Değerli arkadaşlar, saydığım bölgelerin bir iki istisnası dışında tamamı zaten özelleştirmeyle devralınan, zamanında kamuya ait tesisler. 14 bölgeden 2'si yabancılara, diğerlerinin büyük bir bölümü Albayrak, Bayraktar, Yıldırım, Cengiz ve Tekfen gibi Cumhurbaşkanının yakın çevresinden firmalara verilmiş. Teklifle, bu firmalar yatırımlarını tamamlarsa kamuya ait arsaların mülkiyet devri imkânı sağlanıyor. Yani bu madde geçerse, kamuya ait tesisleri özelleştirip bir de üstüne taşınmazlarının mülkiyetini de bugün devrediyoruz. Burada falanca meslek kuruluşuna, filanca vakfa devredilecek küçük yerlerden bahsetmiyoruz. Sayın milletvekilleri, iktidara yakınlığıyla tanınan şirketlere on binlerce metrekarelik alanları devretmekten bahsediyoruz. Bu yatırımcıya teşvik değil, kıyaktır. Sizin ise hedefiniz bu kıyağı, yandaşınız olarak tanımladığınız tüm bu firmalara sağlamak.

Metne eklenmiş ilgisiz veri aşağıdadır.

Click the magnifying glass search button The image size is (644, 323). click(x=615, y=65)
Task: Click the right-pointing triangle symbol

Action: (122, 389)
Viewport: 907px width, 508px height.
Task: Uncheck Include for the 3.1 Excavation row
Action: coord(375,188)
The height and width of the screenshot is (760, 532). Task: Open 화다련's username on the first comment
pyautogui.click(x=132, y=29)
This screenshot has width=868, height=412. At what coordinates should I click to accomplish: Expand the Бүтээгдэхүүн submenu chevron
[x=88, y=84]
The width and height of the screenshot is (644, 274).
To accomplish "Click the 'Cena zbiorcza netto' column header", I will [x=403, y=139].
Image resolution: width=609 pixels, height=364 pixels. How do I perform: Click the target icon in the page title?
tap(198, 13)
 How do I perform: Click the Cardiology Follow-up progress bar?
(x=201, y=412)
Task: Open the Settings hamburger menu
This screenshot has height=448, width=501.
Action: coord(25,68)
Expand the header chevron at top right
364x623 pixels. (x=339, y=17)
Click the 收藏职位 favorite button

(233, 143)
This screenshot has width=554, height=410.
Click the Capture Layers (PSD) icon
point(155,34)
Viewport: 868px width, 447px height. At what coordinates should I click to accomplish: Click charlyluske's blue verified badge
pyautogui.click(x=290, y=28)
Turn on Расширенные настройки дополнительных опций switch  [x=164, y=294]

Son dönemde, bu bir alışkanlık hâline geldi. Limanların kullanım sürelerini yasayla uzattınız. Orada da bu firmaların pek çoğunun işletme hakkı var. Tüketiciyi korumak yerine, konut projesi yapan inşaat firmalarını koruyarak konut teslim sürelerini uzattınız. Bu teklifle de yandaşların ekonomisini şahlandıracak, adrese teslim bir düzenleme yapıyorsunuz.
Değerli arkadaşlar, Endüstri Bölgeleri Kanunu hazırlanırken kanun koyucu neden mülkiyet devrini öngörmemiş; bunu biraz irdelemek lazım. Turizmciye devri kabul etmiş, OSB'lere devri de kabul etmiş ancak endüstri bölgelerinde bu yola gitmemiş. Çünkü yüksek yatırımlı, büyük teknoloji gerektiren bu yatırımlarda, devletin izlediği politika, bu devir yerine kırk dokuz yıl süreyle kullanım hakkı devrini kabul etmiş, "Gerekirse bir kırk dokuz yıl daha veririm." demiş. Şimdi, siz, sonuçlarının nereye varacağını düşünmeksizin köklü bir politikayı değiştiriyorsunuz. Amacınız ise teklifin gerekçesinde de belirttiğiniz gibi "Bu firmalardan size gelen talebi karşılamak." Ya, böyle bir gerekçe olur mu? "Bu firmalardan bize gelen talebi karşılayacağız." Böyle bir gerekçe olur mu? Yani firmaların mevzuata uygun olmayan taleplerini reddetmek yerine, mevzuatı taleplere uygun hâle getirmeye çabalıyorsunuz burada.
Biz Cumhuriyet Halk Partisi olarak kamuya yani halka ait taşınmazların mülkiyetlerinin şirketlere devrine karşıyız. Bu taşınmazlar kamunun kalmalı, yatırımcı yatırımını yapmalı, üretimini gerçekleştirmeli.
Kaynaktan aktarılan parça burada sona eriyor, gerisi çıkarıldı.